Set up a Python virtual environment. This assumes you already have Python. Version 3.11 in my case but anything recent should work:

cd ~
python -m venv pyenv
./pyenv/bin/pip install --pre torch torchvision torchaudio --index-url https://download.pytorch.org/whl/nightly/rocm5.7
git clone https://github.com/comfyanonymous/ComfyUI.git
./pyenv/bin/pip install -r ComfyUI/requirements.txt

Then download a Stable Diffusion checkpoint, such as Copax TimeLessXL - SDXL1.0 - V8 | Stable Diffusion Checkpoint | Civitai. mv it into ComfyUI/models/checkpoints/.
Now run ComfyUI with options that maximally limit the amount of VRAM that gets used:

HSA_OVERRIDE_GFX_VERSION=11.0.0 ../pyenv/bin/python main.py --novram --cpu-vae

Note that we use HSA_OVERRIDE_GFX_VERSION=11.0.0 because the 780m iGPU is gfx1103 (version 11.0.3) which ROCm does not support, but in my experience using the override to tell ROCm to pretend it is gfx1100 seems to work without issue.

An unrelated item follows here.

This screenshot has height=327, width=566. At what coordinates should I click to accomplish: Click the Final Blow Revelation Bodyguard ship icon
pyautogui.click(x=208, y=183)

Mostly done! You can go to https://localhost:8188 and see the ComfyUI interface. You can try a simple workflow like this one: { "last_node_id": 10, "last_link_id": 18, "nodes": [ { "id" - Pastebin.com
I said mostly done because you may experience a little “warm-up” issue. Often, when generating the first image, the screen will go black for a second, return for a second, black again for a second, and then return. This is the iGPU crashing and resetting, as seen in dmesg. It successfully resets, but after that Stable Diffusion will be hung and usually you’ll need to restart it. Typically it works on the second try.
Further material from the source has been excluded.